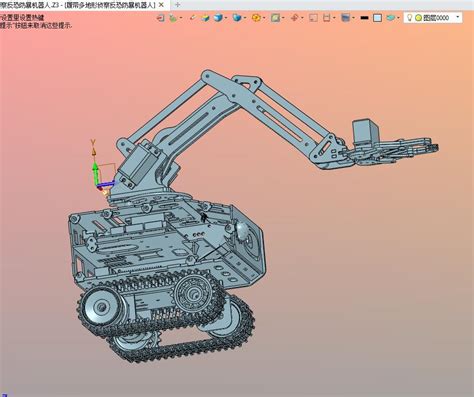Select the robot assembly document tab
This screenshot has height=397, width=474.
[78, 5]
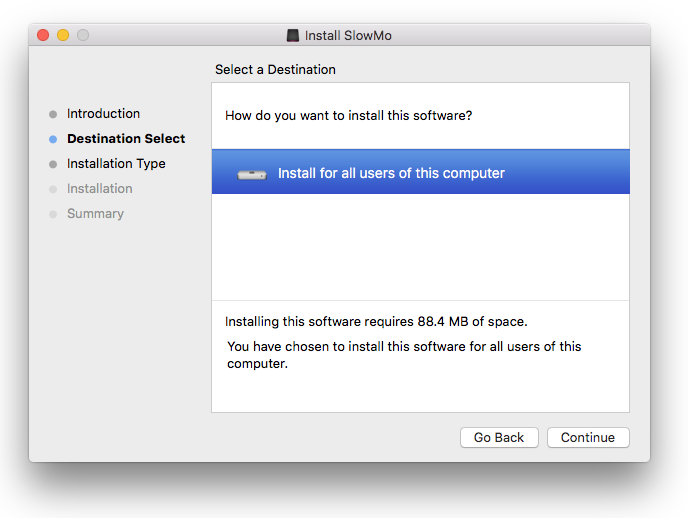Click the Summary step bullet

pyautogui.click(x=53, y=215)
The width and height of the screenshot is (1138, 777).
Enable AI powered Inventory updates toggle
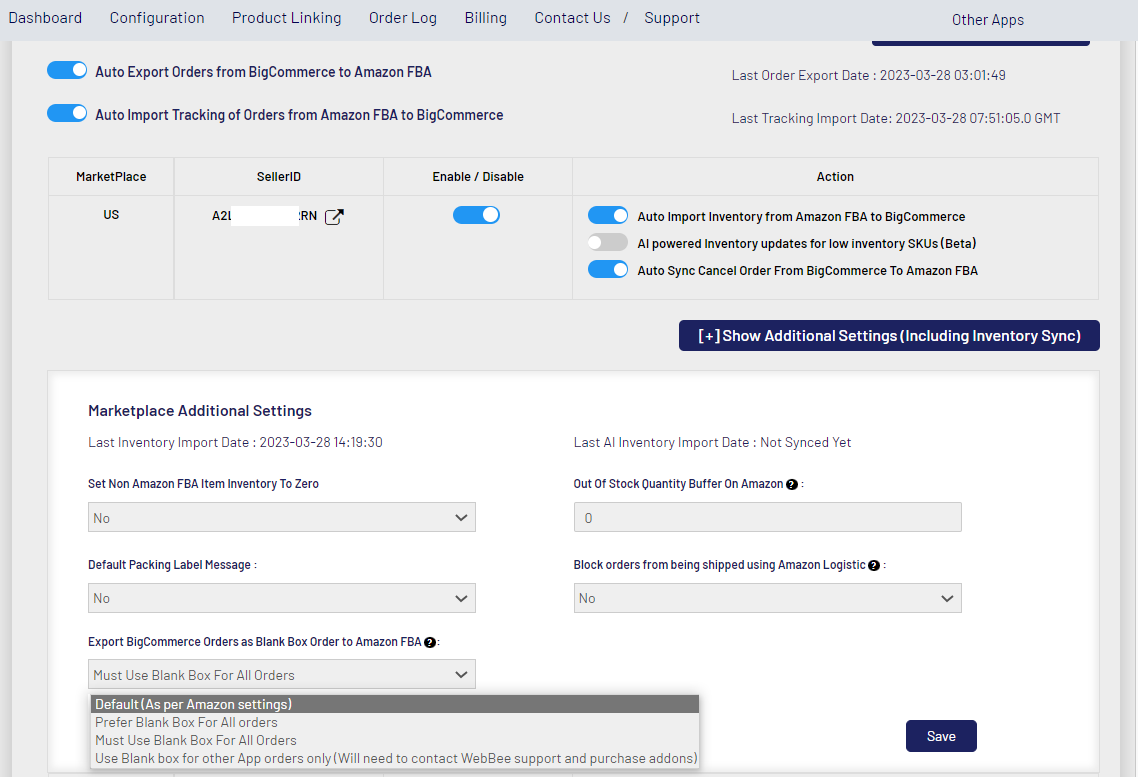(x=607, y=243)
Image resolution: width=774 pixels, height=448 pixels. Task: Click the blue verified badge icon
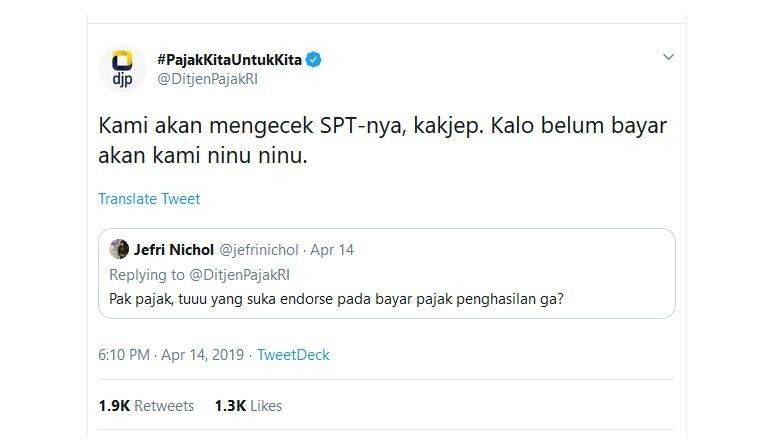313,60
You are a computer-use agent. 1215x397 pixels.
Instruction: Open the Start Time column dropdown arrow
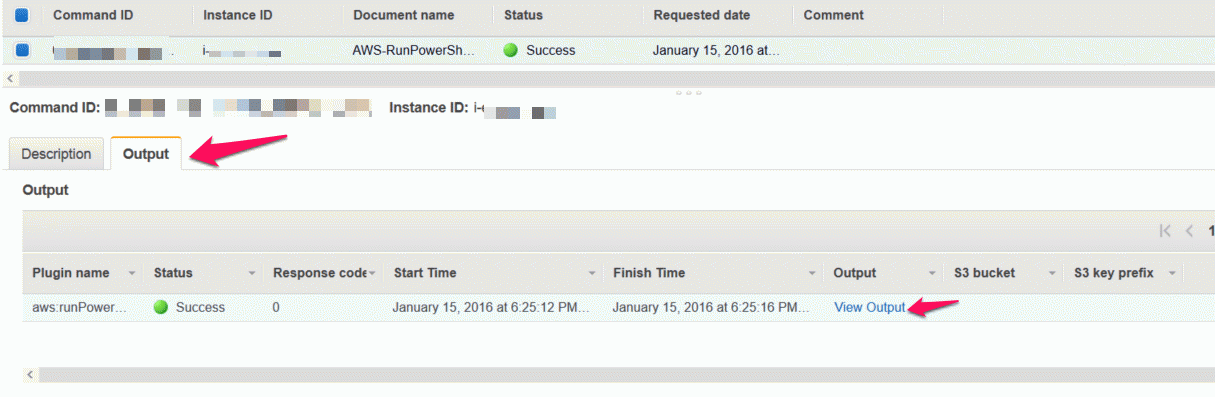click(592, 273)
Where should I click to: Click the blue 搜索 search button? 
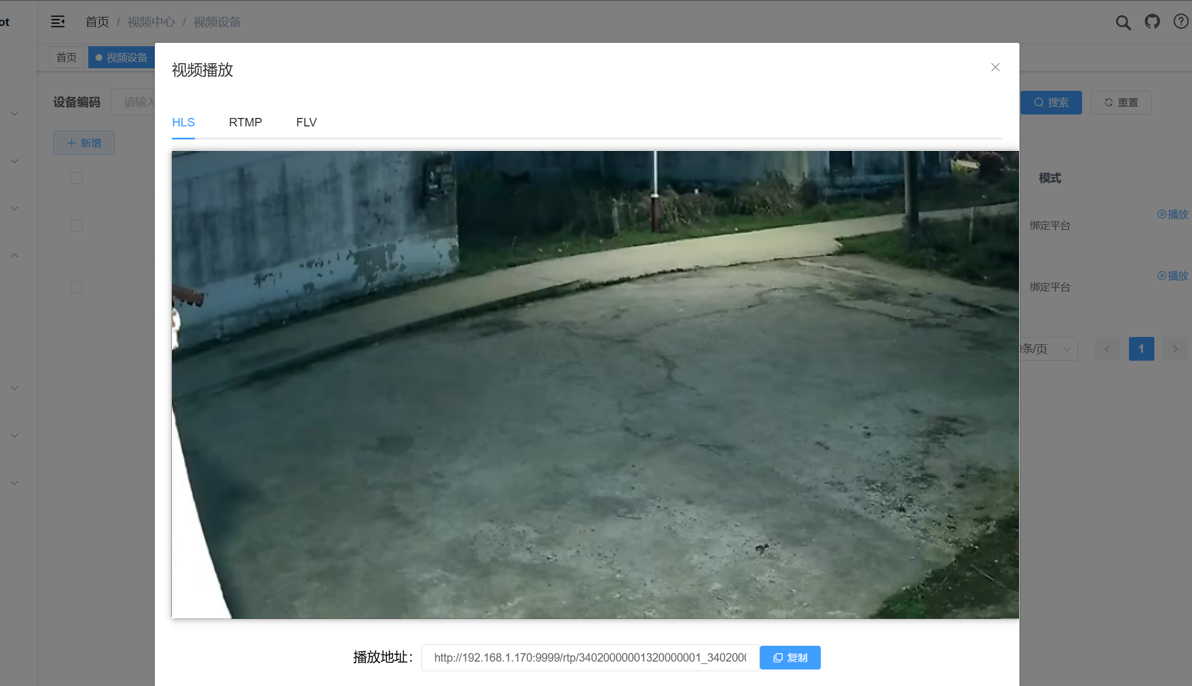point(1050,102)
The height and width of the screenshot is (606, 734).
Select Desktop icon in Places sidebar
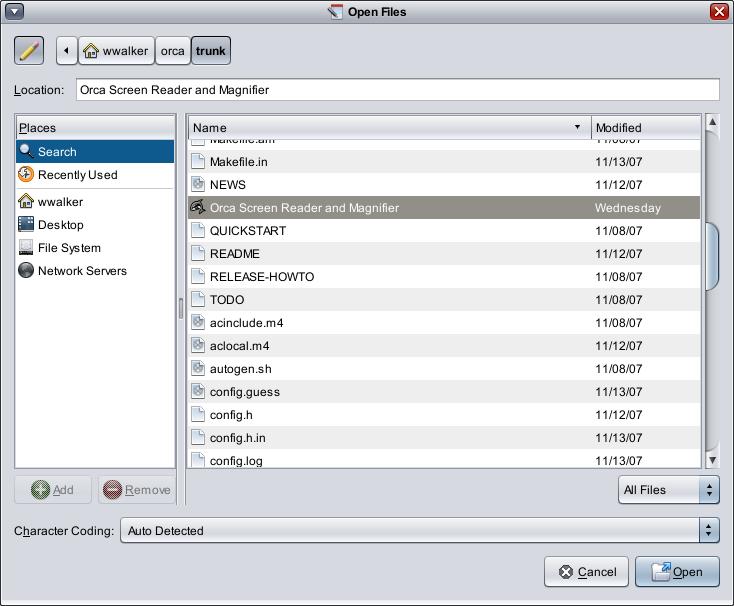(27, 225)
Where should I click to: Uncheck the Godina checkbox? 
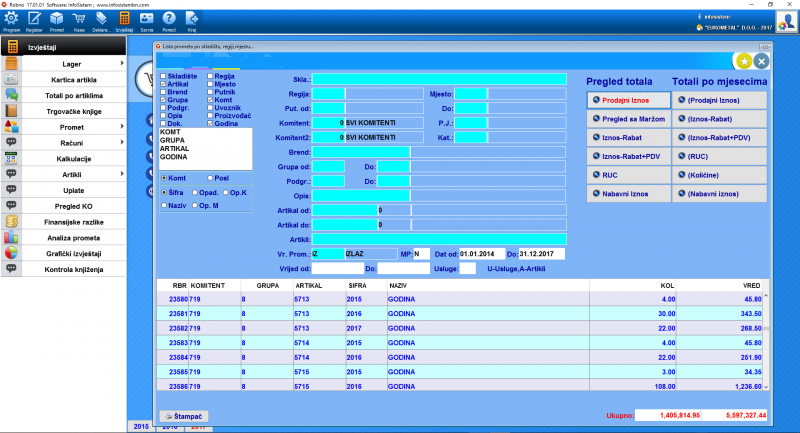(210, 124)
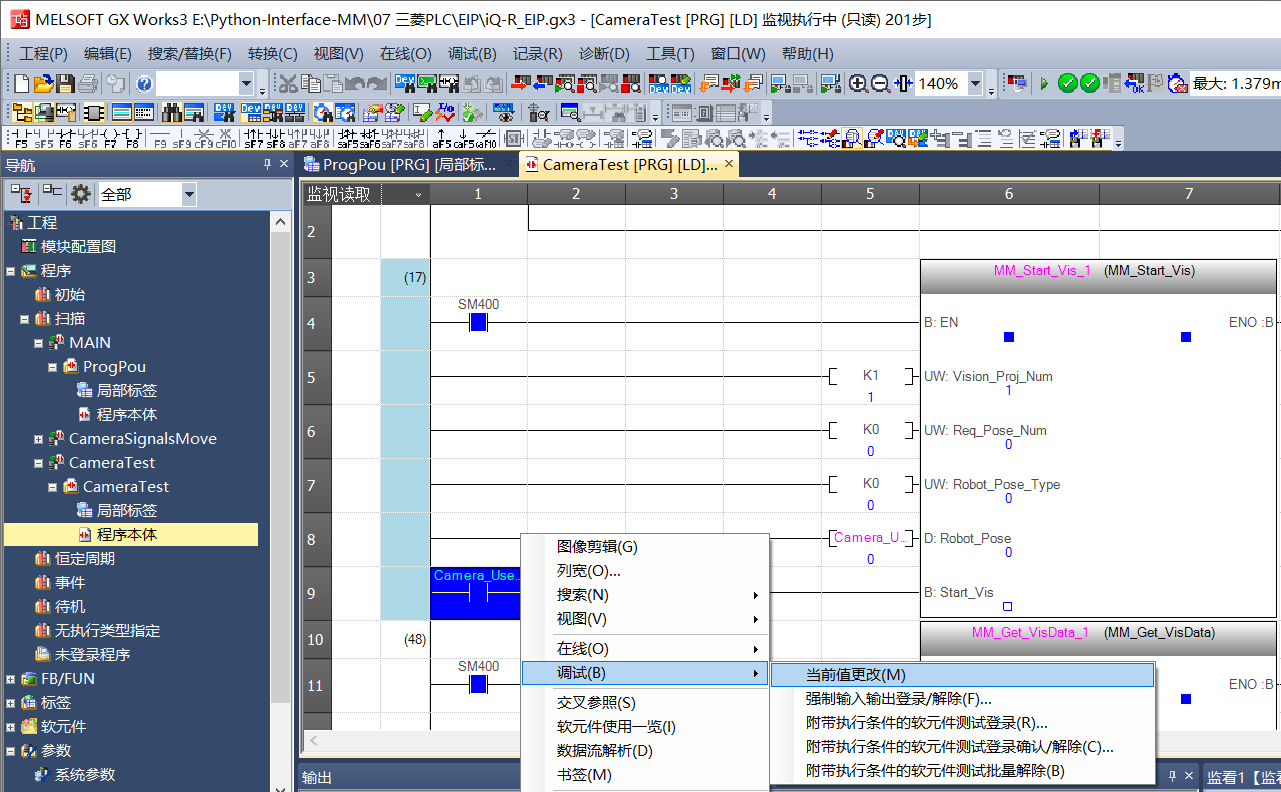Click the Open project folder icon
Image resolution: width=1281 pixels, height=792 pixels.
pos(43,84)
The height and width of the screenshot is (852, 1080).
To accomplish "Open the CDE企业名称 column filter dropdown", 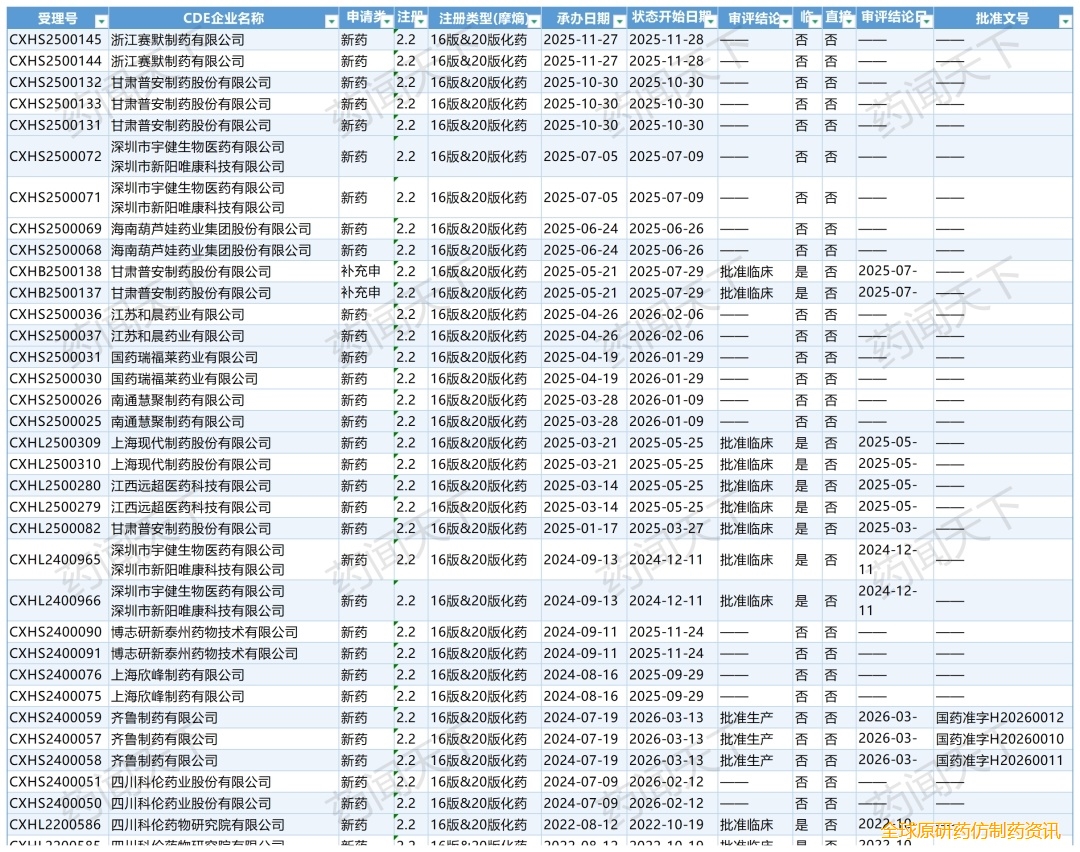I will [x=331, y=21].
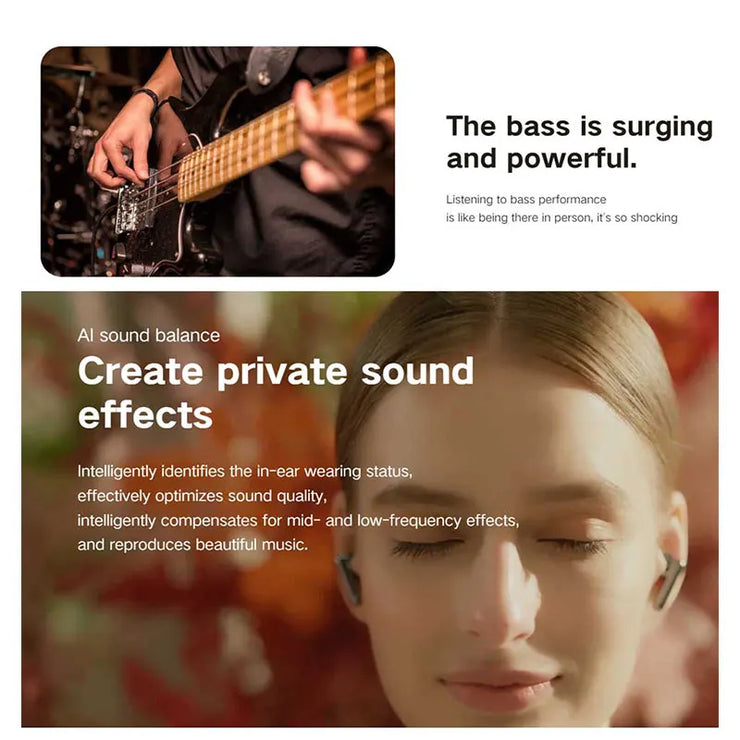Click the line 'is like being there in person'
740x740 pixels.
562,218
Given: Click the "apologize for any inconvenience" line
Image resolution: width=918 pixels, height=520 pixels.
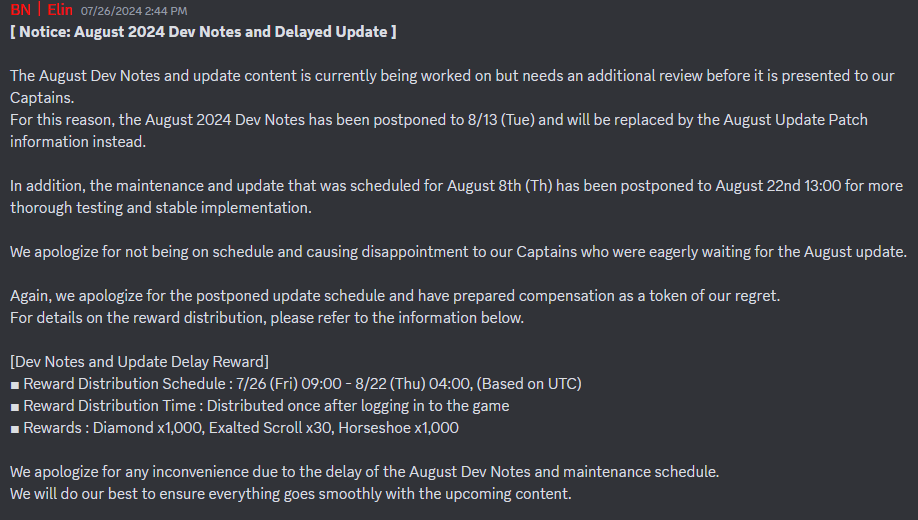Looking at the screenshot, I should [x=364, y=472].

-- -- --

- EXERCISE DIRECTIONS: Reproduce the listing above from the line that holds "The width and" through the line that holds "You are a computer-use", both included, with the pictures left out.

- FINAL ANSWER:
The width and height of the screenshot is (1138, 777).
Enable AI powered Inventory updates toggle
(x=607, y=243)
Image resolution: width=774 pixels, height=448 pixels. Task: Click the blue verified badge icon
313,60
You are a computer-use agent. 1215x397 pixels.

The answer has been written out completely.